**Extracted data**

== Segment start ==

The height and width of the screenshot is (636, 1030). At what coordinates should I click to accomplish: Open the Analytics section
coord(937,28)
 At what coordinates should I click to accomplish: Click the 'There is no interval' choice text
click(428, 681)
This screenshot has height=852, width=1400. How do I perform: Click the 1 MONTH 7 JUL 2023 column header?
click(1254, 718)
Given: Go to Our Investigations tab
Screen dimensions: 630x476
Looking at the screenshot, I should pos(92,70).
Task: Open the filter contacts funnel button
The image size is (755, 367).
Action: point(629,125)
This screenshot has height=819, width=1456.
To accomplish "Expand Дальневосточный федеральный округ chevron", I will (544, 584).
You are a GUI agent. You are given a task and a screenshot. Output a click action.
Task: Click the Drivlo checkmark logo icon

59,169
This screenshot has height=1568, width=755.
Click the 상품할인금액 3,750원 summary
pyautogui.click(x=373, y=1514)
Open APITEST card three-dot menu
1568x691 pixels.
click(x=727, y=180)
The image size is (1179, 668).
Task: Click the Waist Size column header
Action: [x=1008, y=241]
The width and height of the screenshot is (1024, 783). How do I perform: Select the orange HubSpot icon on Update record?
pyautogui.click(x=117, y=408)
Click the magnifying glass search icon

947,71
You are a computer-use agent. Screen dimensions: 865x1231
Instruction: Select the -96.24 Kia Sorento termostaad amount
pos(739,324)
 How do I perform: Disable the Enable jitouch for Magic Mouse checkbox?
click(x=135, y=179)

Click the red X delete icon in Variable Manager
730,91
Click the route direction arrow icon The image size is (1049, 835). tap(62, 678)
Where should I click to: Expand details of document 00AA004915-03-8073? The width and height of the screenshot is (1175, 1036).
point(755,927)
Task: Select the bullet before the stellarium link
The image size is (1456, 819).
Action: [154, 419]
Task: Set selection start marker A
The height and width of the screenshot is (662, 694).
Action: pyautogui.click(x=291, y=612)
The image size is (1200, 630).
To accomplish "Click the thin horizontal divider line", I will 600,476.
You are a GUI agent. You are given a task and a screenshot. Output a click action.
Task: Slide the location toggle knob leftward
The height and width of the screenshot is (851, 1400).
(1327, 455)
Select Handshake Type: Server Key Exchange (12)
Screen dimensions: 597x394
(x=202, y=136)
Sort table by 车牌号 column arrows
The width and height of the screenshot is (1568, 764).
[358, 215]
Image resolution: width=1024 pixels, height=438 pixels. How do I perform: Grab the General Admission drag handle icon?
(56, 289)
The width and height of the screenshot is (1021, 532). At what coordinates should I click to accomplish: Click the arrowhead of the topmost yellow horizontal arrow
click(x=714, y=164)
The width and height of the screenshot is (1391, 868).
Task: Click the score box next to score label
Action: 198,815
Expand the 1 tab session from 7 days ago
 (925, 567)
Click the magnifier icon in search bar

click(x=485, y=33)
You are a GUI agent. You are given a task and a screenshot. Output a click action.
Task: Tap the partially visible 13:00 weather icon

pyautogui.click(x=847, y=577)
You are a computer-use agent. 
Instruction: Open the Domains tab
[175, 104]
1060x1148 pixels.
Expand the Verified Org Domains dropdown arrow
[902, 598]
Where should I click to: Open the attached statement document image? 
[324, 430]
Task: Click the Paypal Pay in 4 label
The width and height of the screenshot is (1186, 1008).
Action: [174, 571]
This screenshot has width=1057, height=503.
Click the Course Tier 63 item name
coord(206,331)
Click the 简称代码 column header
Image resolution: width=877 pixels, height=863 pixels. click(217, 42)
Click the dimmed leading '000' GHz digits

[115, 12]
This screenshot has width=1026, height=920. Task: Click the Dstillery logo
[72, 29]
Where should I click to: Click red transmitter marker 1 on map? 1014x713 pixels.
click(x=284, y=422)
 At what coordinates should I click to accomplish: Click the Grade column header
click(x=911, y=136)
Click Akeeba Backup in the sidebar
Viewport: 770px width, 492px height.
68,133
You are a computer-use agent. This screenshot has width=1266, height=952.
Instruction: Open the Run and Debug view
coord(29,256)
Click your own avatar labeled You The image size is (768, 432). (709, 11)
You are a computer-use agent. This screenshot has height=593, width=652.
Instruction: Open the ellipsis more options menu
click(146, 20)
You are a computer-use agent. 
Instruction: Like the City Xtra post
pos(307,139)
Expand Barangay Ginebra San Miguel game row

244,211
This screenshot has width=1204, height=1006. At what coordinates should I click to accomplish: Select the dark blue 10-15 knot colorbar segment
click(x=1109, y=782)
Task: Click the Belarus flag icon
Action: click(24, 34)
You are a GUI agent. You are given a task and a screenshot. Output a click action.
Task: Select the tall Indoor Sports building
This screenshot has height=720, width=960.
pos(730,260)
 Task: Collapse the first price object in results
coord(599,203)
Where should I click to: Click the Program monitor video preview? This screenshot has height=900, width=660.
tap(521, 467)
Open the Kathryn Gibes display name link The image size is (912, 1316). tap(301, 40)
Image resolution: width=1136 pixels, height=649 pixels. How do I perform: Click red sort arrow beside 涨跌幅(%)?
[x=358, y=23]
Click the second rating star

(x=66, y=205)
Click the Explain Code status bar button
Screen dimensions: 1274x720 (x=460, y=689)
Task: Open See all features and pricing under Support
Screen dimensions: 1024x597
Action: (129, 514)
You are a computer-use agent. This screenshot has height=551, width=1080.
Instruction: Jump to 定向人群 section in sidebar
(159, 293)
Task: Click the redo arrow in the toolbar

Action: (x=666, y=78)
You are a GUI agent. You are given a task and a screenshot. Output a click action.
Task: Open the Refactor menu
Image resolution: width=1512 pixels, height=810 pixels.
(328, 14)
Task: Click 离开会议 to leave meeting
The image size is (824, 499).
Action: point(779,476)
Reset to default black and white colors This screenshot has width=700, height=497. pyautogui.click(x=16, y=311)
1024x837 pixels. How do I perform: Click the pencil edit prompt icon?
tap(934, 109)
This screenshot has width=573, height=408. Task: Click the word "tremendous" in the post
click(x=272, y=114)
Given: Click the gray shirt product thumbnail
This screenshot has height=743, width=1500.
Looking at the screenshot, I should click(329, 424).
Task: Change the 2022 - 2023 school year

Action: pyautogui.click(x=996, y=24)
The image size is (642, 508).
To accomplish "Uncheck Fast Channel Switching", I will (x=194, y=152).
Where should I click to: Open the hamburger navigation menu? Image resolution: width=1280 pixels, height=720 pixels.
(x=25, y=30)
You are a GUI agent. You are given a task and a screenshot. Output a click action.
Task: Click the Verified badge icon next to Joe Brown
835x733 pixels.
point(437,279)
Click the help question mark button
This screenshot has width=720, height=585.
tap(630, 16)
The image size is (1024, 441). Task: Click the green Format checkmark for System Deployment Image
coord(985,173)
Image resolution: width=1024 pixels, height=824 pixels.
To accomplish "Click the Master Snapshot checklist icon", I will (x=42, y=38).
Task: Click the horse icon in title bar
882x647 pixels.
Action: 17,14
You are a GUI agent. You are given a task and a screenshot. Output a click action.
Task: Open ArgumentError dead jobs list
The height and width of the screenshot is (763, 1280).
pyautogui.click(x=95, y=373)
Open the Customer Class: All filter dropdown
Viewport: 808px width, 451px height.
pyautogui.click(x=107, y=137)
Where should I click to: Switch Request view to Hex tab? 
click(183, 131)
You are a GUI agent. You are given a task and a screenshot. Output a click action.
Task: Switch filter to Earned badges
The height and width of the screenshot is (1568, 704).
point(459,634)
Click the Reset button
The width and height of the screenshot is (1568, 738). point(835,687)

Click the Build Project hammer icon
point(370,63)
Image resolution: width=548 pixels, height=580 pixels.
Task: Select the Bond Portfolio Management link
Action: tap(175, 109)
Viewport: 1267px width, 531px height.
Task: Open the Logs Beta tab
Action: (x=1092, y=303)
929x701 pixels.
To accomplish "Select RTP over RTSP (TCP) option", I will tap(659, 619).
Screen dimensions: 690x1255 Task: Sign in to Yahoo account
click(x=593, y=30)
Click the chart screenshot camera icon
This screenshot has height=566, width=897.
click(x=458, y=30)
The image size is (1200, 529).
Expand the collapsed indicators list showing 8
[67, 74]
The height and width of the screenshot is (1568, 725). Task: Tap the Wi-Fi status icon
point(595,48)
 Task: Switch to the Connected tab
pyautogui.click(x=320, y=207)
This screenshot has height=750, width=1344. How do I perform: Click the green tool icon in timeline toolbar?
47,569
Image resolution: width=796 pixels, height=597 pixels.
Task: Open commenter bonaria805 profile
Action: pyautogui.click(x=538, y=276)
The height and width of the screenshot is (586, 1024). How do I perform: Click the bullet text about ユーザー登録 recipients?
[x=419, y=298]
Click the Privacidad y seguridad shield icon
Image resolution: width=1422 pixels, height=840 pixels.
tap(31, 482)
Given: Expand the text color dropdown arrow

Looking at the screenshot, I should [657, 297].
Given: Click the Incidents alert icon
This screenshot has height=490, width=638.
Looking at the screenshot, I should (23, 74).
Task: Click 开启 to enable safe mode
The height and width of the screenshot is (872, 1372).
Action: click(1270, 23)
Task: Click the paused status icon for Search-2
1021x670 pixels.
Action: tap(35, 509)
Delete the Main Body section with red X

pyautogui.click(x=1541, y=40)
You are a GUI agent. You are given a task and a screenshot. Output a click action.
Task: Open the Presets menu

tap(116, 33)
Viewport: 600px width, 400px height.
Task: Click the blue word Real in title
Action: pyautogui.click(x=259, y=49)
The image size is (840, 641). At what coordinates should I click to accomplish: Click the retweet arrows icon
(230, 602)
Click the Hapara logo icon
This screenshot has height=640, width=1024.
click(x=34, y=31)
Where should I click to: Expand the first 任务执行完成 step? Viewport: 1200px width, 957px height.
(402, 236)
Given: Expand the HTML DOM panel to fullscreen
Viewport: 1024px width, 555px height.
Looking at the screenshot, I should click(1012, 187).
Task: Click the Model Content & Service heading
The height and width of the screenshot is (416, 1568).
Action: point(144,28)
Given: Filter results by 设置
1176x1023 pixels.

== Segment end ==

**Exercise instructions**
Set down only the lines above that fall between the line holding "The image size is (1200, 529)." and the line holding "Task: Click 开启 to enable safe mode", inclusive, keeping each exact.

**Solution for this problem**
The image size is (1200, 529).
Expand the collapsed indicators list showing 8
[67, 74]
The height and width of the screenshot is (1568, 725). Task: Tap the Wi-Fi status icon
point(595,48)
 Task: Switch to the Connected tab
pyautogui.click(x=320, y=207)
This screenshot has height=750, width=1344. How do I perform: Click the green tool icon in timeline toolbar?
47,569
Image resolution: width=796 pixels, height=597 pixels.
Task: Open commenter bonaria805 profile
Action: pyautogui.click(x=538, y=276)
The height and width of the screenshot is (586, 1024). How do I perform: Click the bullet text about ユーザー登録 recipients?
[x=419, y=298]
Click the Privacidad y seguridad shield icon
Image resolution: width=1422 pixels, height=840 pixels.
tap(31, 482)
Given: Expand the text color dropdown arrow

Looking at the screenshot, I should [657, 297].
Given: Click the Incidents alert icon
This screenshot has height=490, width=638.
Looking at the screenshot, I should (23, 74).
Task: Click 开启 to enable safe mode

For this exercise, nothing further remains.